Not sure if its typed correctly, circle through $CXY$ as $\Gamma$ constitutes to a harder problem... $H_1, H_2$ be orthocentres of them respectively. $CH_1=CH_2, CX=CY, H_1X=H_2Y$ as both perpendicular to $AB$. Therefore, a flip across the angle bisector at $C$ swaps the triangles i.e. $H_1H_2 \parallel XY$. So, $H_1H_2XY$ is a rectangle. This means $XY \perp YH_2 \perp AB \implies XY \parallel AB \implies CAB$ is isosceles and $C \in YH_1, XH_2 \implies H_1, H_2$ lie on $BC, AC$ respectively meaning $BC \perp AC$. Therefore, $CAB$ is an isosceles right triangle, with $C = \dfrac{\pi}{2}$.
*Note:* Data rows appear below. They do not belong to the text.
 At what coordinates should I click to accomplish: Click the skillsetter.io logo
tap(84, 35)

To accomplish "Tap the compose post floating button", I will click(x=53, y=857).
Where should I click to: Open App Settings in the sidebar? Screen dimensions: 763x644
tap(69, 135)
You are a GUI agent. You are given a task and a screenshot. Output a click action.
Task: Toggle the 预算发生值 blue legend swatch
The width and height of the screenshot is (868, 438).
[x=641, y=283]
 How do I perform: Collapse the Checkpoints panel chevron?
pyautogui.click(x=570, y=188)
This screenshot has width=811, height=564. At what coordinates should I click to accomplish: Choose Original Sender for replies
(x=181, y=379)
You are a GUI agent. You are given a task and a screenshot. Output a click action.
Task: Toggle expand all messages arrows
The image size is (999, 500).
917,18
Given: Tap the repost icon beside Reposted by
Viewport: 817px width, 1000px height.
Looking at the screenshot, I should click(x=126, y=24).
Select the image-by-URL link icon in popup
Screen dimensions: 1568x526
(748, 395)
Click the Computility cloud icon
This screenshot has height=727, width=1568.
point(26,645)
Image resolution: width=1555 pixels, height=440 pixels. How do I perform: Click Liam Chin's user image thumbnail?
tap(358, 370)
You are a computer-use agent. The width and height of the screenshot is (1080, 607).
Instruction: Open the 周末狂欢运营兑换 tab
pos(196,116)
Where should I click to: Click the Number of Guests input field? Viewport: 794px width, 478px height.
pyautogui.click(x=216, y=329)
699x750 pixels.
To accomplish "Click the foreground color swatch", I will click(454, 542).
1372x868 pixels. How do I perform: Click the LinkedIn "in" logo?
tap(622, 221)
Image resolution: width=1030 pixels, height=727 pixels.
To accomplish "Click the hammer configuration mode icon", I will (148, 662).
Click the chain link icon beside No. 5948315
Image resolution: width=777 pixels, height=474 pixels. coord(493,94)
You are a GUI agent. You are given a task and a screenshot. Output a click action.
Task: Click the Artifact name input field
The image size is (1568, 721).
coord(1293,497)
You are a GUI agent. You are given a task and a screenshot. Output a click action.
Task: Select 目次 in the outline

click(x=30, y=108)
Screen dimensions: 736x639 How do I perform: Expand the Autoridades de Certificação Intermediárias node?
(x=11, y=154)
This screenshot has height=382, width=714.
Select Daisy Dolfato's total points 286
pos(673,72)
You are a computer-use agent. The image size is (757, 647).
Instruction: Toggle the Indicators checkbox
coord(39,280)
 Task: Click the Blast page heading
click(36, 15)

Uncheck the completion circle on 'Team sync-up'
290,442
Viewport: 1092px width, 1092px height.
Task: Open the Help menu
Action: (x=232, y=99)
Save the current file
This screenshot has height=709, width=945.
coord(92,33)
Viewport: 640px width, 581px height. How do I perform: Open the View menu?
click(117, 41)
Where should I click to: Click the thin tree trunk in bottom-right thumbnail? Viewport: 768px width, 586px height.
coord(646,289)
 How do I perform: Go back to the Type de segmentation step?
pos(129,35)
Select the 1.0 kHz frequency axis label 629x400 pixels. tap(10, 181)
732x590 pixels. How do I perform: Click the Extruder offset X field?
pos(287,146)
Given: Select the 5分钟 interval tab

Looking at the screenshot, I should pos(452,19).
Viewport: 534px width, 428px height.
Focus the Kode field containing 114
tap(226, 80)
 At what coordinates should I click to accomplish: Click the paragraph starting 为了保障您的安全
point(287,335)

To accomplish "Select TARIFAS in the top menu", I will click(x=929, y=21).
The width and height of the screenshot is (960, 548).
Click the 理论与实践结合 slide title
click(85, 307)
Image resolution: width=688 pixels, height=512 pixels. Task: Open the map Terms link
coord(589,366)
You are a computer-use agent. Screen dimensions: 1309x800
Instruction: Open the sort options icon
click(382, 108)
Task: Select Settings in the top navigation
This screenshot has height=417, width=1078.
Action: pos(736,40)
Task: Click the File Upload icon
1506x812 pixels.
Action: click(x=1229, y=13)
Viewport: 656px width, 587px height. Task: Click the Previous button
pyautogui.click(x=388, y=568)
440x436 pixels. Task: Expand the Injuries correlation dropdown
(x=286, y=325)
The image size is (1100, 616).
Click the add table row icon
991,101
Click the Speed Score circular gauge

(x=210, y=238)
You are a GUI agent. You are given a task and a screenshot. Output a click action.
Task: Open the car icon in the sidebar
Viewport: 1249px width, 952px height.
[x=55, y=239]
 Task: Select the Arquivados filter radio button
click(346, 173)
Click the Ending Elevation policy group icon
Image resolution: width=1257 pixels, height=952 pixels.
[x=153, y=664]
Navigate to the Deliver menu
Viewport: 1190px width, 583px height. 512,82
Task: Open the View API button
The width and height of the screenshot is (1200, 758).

Let $H_1$ be the orthocentre of $\Delta ABX$ and $H_2$ the orthocentre of $\Delta AYB$. $AH_1\perp BC$ and $BH_2\perp CA$. Let $BC\cap AH_1=D$ and $BH_2\cap AC=Y$ As $CX=CH_1$ and $AMXD$ is a cyclic quad.($M$ is the foot of the altitude from $X$ on $BC$.), $\angle DXH_1=90^{\circ}-B$ So, $\angle BCH_1=180^{\circ}-2(90^{\circ}-B)=2B$ $\therefore r=H_1C=\frac{CD}{\cos 2B}=\frac{b\cos C}{\cos 2B}$ By doing the same in $\Delta ABY$ we have $r=\frac{a \cos C}{\cos 2A}$ Therefore, $\frac{b\cos C}{\cos 2B}=\frac{a \cos C}{\cos 2A}\implies a\cos 2B=b\cos 2A$ Form the lemma mentioned above, we have $a=b$ and using this, it is easy to prove that $ABC$ must be a right angled isosceles triangle.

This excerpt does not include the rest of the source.